A focus of her repertoire was on roles in works by Richard Wagner and Richard Strauss – Irene in Rienzi, Senta in Der fliegende Holländer, Sieglinde in Die Walküre, Eva, Chrysothemis in Elektra, the Empress in Die Frau ohne Schatten and Freihild in Guntram. After World War II, the State Opera's performances took place in the Admiralspalast. Although Scheppan sang in Soviet-occupied East Berlin successfully until 1954, she lived in Charlottenburg.
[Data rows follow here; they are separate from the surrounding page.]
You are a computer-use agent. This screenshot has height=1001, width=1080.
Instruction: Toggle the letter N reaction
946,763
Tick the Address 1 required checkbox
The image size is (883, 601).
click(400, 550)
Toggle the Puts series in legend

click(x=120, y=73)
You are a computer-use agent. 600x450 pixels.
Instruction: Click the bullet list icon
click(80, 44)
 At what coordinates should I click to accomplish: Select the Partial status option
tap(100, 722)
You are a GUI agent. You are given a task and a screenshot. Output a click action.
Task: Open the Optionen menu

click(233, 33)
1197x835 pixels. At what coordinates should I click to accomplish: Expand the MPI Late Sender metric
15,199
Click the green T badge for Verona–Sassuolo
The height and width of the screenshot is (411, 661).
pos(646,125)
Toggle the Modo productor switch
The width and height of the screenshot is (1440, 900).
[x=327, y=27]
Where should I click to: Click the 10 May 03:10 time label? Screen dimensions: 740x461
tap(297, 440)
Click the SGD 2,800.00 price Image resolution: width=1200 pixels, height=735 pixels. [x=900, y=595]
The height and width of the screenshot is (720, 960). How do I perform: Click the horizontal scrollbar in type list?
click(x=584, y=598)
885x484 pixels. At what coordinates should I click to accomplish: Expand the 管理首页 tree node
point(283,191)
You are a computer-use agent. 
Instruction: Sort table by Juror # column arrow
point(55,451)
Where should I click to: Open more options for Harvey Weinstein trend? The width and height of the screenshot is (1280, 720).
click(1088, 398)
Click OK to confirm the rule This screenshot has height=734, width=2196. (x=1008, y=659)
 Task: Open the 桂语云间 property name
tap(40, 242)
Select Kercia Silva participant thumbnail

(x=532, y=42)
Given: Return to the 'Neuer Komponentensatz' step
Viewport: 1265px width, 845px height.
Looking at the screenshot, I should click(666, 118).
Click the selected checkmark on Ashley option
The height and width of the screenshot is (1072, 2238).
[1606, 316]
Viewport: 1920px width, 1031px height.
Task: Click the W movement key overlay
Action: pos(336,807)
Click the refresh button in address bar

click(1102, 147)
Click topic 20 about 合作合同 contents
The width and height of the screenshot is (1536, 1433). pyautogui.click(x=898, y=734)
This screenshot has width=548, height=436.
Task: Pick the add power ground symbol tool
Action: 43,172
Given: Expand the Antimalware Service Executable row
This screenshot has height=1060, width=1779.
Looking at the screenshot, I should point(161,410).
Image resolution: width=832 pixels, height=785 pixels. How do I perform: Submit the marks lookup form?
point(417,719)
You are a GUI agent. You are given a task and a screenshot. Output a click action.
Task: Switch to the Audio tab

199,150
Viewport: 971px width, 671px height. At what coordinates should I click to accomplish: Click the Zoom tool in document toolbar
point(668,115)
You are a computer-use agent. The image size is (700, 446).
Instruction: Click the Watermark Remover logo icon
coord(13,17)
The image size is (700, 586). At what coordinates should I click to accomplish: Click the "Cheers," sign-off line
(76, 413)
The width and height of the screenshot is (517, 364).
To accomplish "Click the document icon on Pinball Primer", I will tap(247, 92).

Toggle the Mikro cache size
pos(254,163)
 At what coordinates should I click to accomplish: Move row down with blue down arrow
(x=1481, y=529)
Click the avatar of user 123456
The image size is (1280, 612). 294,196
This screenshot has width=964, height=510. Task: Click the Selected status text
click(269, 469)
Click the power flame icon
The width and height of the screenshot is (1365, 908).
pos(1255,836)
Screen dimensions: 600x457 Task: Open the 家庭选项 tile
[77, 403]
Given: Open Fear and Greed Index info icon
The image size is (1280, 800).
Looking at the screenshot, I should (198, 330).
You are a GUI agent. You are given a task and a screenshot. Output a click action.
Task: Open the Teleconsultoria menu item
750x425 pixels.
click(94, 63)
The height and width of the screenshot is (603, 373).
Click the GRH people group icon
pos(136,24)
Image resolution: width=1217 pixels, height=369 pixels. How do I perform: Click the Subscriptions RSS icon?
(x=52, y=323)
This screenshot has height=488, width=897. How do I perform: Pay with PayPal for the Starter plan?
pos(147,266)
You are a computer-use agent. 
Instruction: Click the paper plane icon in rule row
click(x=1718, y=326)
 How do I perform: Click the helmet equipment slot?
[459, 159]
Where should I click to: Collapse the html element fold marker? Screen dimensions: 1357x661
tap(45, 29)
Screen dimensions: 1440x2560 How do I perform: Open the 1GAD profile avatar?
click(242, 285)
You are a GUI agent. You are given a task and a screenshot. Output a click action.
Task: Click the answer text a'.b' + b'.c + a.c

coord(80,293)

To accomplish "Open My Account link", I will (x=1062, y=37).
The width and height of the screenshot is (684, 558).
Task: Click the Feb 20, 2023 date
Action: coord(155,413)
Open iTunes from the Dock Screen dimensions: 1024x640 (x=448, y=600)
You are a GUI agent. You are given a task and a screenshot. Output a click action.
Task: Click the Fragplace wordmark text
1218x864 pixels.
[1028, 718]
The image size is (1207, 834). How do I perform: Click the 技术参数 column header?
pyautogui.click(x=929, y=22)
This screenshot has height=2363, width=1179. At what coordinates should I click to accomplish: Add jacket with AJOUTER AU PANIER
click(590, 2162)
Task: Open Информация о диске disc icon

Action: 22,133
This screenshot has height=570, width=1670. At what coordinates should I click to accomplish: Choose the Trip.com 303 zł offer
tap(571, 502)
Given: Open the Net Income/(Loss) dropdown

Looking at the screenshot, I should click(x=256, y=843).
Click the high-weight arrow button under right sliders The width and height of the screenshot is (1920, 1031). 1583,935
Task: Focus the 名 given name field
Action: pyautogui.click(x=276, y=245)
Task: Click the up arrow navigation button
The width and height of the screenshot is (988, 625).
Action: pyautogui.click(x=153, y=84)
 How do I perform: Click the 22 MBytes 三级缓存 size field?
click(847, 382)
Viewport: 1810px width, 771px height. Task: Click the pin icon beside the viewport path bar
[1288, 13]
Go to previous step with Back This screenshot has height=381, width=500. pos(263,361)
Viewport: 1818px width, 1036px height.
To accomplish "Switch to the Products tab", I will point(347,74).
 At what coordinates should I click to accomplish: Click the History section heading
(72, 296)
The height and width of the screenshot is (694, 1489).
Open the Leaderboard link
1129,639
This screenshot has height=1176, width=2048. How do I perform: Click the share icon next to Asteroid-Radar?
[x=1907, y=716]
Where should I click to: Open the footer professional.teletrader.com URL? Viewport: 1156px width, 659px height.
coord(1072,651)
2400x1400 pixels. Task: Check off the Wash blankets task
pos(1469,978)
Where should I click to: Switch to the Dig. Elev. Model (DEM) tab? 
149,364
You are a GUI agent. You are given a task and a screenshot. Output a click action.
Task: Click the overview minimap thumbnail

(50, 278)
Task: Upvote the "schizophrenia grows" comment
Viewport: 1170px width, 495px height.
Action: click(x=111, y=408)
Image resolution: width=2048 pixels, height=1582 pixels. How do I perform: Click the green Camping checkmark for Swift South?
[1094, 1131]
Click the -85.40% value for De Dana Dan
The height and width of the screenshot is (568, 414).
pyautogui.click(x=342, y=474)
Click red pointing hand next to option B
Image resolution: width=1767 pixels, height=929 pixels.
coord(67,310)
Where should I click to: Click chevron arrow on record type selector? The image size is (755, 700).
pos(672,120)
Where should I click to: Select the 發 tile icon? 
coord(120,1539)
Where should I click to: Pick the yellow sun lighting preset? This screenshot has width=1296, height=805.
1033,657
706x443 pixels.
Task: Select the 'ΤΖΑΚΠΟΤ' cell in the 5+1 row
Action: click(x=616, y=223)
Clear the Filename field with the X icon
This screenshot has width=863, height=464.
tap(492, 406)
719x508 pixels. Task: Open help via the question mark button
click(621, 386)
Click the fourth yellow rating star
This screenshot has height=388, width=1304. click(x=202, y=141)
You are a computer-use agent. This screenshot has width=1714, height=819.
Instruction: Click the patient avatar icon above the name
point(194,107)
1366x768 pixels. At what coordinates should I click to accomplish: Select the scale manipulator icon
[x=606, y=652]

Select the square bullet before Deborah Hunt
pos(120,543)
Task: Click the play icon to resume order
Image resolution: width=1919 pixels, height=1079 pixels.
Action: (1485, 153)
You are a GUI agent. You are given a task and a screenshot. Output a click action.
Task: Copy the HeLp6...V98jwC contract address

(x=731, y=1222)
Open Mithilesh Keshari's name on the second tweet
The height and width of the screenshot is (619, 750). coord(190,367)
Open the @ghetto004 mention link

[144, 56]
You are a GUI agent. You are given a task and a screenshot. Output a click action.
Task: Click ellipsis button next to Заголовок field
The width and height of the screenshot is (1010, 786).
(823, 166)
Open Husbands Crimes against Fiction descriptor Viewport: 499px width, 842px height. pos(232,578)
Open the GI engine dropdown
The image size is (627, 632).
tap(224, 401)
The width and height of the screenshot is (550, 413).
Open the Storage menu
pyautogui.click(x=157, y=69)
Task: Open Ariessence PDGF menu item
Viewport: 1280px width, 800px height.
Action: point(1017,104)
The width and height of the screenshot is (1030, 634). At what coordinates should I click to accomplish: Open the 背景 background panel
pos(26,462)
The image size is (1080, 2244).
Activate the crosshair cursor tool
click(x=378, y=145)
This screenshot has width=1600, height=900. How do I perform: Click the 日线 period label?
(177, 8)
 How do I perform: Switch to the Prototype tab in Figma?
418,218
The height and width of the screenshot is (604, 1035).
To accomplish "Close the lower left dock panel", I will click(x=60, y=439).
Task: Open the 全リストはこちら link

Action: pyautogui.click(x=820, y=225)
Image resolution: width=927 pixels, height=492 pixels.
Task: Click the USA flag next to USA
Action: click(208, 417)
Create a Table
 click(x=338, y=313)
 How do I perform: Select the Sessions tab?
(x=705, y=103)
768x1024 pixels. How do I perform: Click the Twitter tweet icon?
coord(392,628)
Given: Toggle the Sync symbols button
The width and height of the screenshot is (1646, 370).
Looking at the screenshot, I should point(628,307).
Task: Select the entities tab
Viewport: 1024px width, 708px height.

From 1952 until 1957, Scheppan was an ensemble member of the Staatsoper Stuttgart. She gave guest performances in Amsterdam, Vienna, Zürich, Hamburg, Munich and Dresden. She settled in Bayreuth, and appeared at the Bayreuth Festival again, as Helmwige in 1954 to 1957, and as Ortlinde in 1958.

Towards the end of her stage career, she increasingly turned to teaching, initially at the Coburg Conservatory. In 1957, she was appointed professor at the Hochschule für Musik Nürnberg, where she led a class of advanced singers together with Willi Domgraf-Fassbaender. Finally, she was a professor at the Musikhochschule München.

Scheppan died in Bayreuth at the age of 63.

== Recordings ==
Although Scheppan sang mostly German repertoire on stage, audio documents of Italian operas have survived. In keeping with the spirit of the times, these works were sung in German, for example Nedda in Leoncavallo's Bajazzo recorded in 1943 with Helge Rosvaenge, Georg Hann, Carl Wessely and Karl Schmitt-Walter, conducted by Artur Rother. There is also a recording of her performing Santuzza in Mascagni's Cavalleria rusticana. She recorded excerpts of Verdi's La forza del destino, Aida and Othello, also sung in German.

She performed in a radio recording of excerpts from Wagner's Rienzi, as Irene. She was the First Lady in an iconic recording of Mozart's Die Zauberflöte, alongside Rut Berglund, Elfriede Marherr and Helge Rosvaenge, with the Berlin Philharmonic conducted by Thomas Beecham. She performed in excerpts from Weber's Der Freischütz, and in a complete recording of the Franz Schmidt's Notre Dame.

Her Bayreuth performances of Eva, conducted in 1943 by Hermann Abendroth, and Ortlinde, conducted in 1958 by Hans Knappertsbusch, were recorded. Reviewer Alan Blyth of Gramophone noted in 1994:
Hilde Scheppan, not a highly rated artist, proves a dream of an Eva, surpassing even the excellent but ageing Müller for Furtwängler and matching Grümmer in the 1956 Kempe version (EMI, 2/93). She sings easily and naturally off the words with Reining-like radiance, sustains "O Sachs, mein Freund" with a flood of tone and leads the Quintet serenely. What more can one ask?